Clash over scope and intent

Republicans said Thursday that Fair’s amendment fundamentally altered the bill and risked dooming a bipartisan-supported measure.

“That bill has nothing to do with congressional districts or congressional redistricting or legal standards. Nothing, absolutely nothing,” Buckel said.

Buckel’s amendment sought to impose stricter standards on congressional redistricting, including requirements for compactness, respect for political boundaries and limits on the use of partisan data.

Democrats countered, maintaining that the added language is a necessary clarification following a 2022 court ruling that raised questions about how Maryland’s constitution defines “legislative districts.” A revised 2022 map gave Democrats a 7-1 advantage and was not reviewed by a court. However, a subsequent decision by the Supreme Court of Maryland in a case involving state legislative maps reached a different conclusion about how constitutional standards apply.

“Our job is to make sure that when something is ambiguous, we come back and clarify it,” Fair said.

Democratic lawmakers also pushed back on claims that the bill violates Maryland state law because they both relate to elections.

Legal and policy analysts weigh in

Legal and political analysts said the dispute reflects both legitimate constitutional questions and broader strategic considerations.

Mark Graber, a professor at the University of Maryland School of Law, said there is a “real possibility” courts could view the amendment as unrelated to the bill’s original purpose, despite both provisions dealing broadly with elections.

“One purpose of the single-subject rule is to ensure that people do not face the choice of voting for provisions they don’t like to get provisions they do like,” Graber told The Sun in an email, adding the amendment could be seen as “non-germane.”

Timothy Maloney, a trial lawyer and former Prince George’s County delegate, described the constitutional question as uncertain. “It’s a close call,” Maloney told The Sun in a phone interview. “They’re both related to elections, but maybe not enough so.”

Still, Graber noted that adding significant amendments late in the legislative process is not unusual, though it may raise more concerns in states with stricter constitutional limits.

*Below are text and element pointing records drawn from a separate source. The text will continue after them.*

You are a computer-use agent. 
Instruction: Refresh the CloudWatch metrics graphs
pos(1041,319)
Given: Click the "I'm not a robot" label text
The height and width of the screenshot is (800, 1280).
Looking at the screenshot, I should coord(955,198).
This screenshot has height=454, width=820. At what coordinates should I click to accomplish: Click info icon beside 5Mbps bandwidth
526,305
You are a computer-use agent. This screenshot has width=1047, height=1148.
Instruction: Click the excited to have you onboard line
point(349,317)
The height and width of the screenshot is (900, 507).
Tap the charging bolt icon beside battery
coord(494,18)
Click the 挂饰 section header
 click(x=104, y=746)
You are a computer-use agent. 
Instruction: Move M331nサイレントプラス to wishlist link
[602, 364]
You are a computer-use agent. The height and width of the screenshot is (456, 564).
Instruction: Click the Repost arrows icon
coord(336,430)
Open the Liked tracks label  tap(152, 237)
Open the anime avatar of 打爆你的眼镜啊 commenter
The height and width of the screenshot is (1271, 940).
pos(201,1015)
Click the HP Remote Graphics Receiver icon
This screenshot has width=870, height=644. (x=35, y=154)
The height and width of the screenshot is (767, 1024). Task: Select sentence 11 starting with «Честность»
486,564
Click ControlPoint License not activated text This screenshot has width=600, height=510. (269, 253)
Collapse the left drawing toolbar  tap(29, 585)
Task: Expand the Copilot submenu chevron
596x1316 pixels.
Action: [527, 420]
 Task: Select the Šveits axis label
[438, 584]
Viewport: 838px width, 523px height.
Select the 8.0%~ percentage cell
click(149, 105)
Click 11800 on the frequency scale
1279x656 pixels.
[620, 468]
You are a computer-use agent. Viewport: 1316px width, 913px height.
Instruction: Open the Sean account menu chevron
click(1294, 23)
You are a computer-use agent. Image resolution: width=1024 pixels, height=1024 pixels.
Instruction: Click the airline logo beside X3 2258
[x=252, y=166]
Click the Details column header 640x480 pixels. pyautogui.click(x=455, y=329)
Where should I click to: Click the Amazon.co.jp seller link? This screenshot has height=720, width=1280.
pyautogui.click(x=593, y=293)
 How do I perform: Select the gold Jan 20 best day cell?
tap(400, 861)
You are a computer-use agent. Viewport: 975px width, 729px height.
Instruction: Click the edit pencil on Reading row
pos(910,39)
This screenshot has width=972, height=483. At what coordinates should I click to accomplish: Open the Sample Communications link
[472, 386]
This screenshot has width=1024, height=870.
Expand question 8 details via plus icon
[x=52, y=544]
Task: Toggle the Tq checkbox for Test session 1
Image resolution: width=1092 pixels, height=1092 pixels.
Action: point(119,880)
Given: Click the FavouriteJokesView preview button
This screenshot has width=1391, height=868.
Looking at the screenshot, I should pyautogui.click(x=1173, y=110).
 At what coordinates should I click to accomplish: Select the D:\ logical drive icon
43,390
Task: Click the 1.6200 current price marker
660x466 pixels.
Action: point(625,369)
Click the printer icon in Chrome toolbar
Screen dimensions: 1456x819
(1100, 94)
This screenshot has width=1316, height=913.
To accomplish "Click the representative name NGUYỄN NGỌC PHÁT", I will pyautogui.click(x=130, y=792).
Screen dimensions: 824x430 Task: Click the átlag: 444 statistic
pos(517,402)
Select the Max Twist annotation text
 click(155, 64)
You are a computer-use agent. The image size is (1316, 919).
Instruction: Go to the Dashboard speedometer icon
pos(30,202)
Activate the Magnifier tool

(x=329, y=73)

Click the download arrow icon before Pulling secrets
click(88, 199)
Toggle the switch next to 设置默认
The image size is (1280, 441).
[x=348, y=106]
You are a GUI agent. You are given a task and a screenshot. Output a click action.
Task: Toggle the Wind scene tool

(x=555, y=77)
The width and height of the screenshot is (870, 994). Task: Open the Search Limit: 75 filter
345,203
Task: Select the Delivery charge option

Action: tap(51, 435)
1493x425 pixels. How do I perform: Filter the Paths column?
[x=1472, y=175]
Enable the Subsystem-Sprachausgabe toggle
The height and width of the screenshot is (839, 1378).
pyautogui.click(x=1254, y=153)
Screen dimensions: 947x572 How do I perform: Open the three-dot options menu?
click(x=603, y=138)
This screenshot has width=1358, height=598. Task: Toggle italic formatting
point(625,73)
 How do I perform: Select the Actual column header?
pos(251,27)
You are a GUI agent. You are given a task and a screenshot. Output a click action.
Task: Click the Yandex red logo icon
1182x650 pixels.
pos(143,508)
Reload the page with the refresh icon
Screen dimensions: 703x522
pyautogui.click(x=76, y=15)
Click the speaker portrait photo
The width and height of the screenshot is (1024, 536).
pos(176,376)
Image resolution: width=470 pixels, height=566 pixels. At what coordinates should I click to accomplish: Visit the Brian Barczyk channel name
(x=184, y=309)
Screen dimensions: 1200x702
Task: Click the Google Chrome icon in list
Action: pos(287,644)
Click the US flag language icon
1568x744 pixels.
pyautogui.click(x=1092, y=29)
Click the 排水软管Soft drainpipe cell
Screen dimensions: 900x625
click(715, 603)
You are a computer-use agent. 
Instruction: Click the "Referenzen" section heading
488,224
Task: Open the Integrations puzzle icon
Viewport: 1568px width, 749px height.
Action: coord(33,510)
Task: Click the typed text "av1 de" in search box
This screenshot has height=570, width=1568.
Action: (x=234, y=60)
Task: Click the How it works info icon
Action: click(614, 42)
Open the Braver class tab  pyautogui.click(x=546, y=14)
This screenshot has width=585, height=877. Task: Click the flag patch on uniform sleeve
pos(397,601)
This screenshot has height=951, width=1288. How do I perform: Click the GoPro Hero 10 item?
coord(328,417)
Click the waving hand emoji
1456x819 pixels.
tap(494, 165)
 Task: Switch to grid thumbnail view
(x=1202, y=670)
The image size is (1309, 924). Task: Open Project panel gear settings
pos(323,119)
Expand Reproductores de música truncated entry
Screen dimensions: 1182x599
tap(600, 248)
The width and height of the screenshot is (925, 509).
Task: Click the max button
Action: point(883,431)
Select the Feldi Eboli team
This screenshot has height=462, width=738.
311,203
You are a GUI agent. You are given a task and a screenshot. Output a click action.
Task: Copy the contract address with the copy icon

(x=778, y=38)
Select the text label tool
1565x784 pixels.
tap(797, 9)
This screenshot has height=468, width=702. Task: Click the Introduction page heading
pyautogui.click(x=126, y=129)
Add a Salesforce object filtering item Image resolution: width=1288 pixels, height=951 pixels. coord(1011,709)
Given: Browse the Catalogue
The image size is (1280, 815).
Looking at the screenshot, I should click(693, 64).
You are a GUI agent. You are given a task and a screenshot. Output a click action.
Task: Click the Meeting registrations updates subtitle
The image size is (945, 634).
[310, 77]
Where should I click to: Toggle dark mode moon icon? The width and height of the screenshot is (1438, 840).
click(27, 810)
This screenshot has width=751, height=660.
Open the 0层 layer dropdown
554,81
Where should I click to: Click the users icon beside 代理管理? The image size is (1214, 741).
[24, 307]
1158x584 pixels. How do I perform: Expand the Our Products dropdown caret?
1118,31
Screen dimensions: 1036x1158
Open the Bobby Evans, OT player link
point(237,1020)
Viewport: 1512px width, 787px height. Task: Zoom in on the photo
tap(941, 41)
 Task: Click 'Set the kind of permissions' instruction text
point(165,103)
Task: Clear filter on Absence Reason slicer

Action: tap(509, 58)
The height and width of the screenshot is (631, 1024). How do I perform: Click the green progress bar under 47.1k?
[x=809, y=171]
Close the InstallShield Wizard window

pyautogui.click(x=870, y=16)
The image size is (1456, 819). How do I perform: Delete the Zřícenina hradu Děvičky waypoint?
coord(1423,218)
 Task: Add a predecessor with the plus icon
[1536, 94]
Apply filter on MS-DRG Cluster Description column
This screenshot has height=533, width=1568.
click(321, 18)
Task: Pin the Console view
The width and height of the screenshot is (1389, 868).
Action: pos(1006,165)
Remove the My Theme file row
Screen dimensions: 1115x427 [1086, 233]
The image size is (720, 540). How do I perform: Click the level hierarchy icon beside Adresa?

Olson warned the approach could derail long-standing efforts to reform how legislative vacancies are filled. “That’s such a shame because the vacancies issue is very important, and reformers have been working on it for years,” he said. “Now we won’t even get one of the things where there seemed to be a potential consensus for reform.”

Richard Vatz, a conservative political analyst, said he views the amendment as part of a broader pattern of partisan advantage in redistricting debates.

“The redistricting efforts across the country are usually done for political purposes. And in blue states, they are regularly unfair to Republican interests,” he told The Sun in a phone interview. “I’m always surprised that there is so much effort ostensibly for policy improvements that are really improvements for one party … It just shows another example that where you have one party dominance, you get policy dominance.”

With Buckel’s amendment rejected, the bill now advances with the redistricting language intact. It is expected to receive a final vote in the House on Friday, but its fate in the Senate remains uncertain as Senate President Bill Ferguson has remained steadfast throughout the session that the chamber won’t consider redistricting.